During a recent speech – Ag Secretary of Agriculture Tom Vilsack stated that he supports a full Environmental Impact Study for all new biotech traits.
The American Soybean Association has responded with a letter to the Secretary. The standard procedure right now is to do an environmental assessment and depending on the results of the assessment, the USDA would then determine if there needed to be a full environmental impact study. So, it was response to support the procedure that’s already in place as it currently operates.
That’s American Soybean Association President Rob Joslin. He explains the possible consequences if an Environmental Impact Study is required for each new biotech trait...
If the USDA determines to go ahead and do a full environmental impact study it delay the introduction of new biotech traits which our farmers and consumers need in the market place. Bu, it would also add to the cost, and be very onerous if they would decide to go with this, when the existing procedure seems to work very well.
Joslin says biotech-enhanced crops benefit both farmers and consumers. Technology and biotech is what farmers in the United States and really all over the world are going to need to meet the demands for food. The demand for food is going to double in the next 30 years, biotech traits will allow consumer based needs to be introduced and I think that will be the clear benefit for everybody.
In addition, Joslin has appointed a 2012 Farm Bill Working Group to develop soybean priorities in advance of House Ag Committee hearings on the next farm bill: We really believe we need good input from the southerners because Chairman Peterson talks about the need to improve the safety net. As a northerner, farmer from Ohio I don’t fully understand the need the production risks that you guys have, so we’re going to have really good input from the southerners on that.
Joslin revealed that ASA has been working with the National Corn Growers Association and National Association of Wheat Growers to develop common positions on key farm bill issues.

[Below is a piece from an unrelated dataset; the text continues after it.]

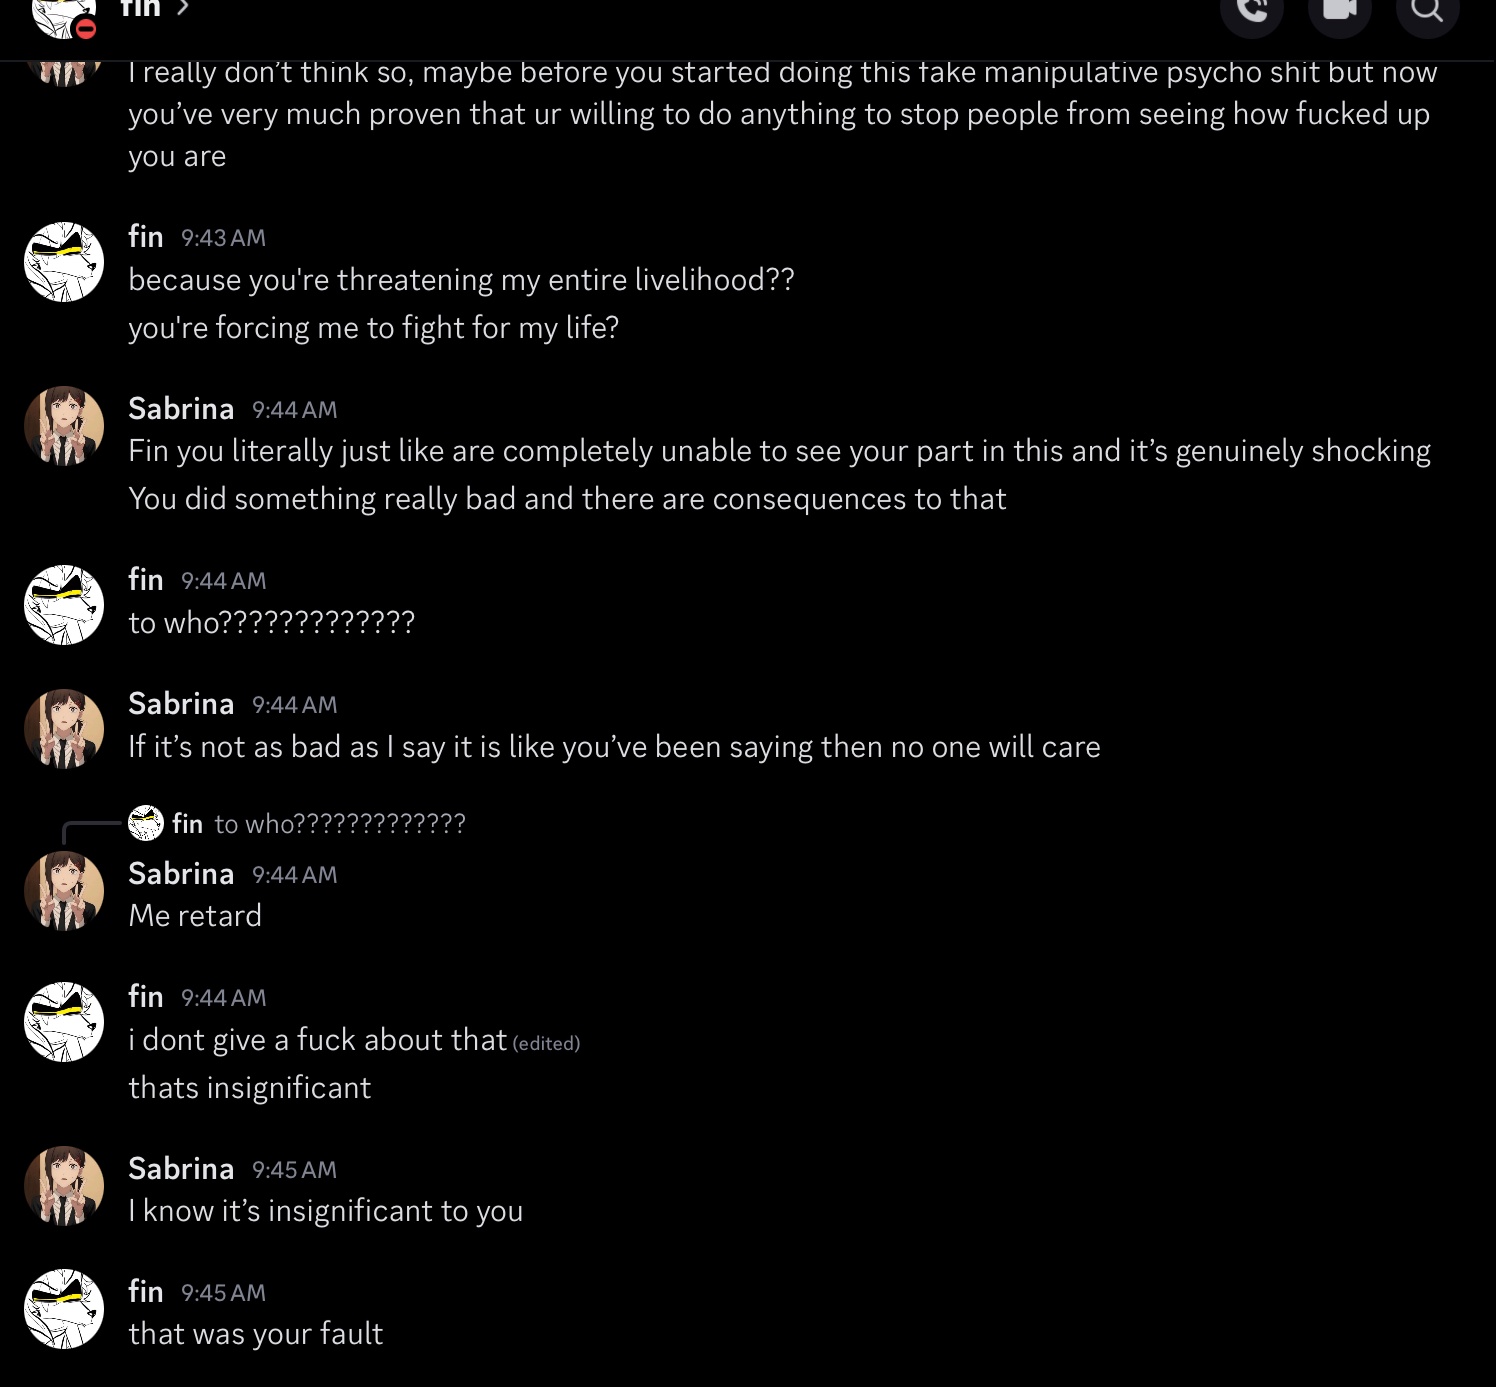Select message 'you're forcing me to fight for my life?'
This screenshot has height=1387, width=1496.
[374, 328]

Ag Committee Chairman Collin Peterson is asking all commodity groups to describe what changes they would make in current farm programs - including if a budget reconciliation bill next year requires a 10-percent cut in spending on agriculture programs...
It’s chairman Peterson’s indication that he’s going to let the commodity groups to decide how they want to utilize the scoring. He’s going to give us a number, and we’re going to go back, now he also said he might have to cut that number, and that’s not what I really want for our American Soybean producers, but we’re going to work with, and get the best safety net, and the best farm bill for both northerners and southerners.
Peterson has said he plans to draft a new farm bill early next year and mark up the House version prior to August 2011.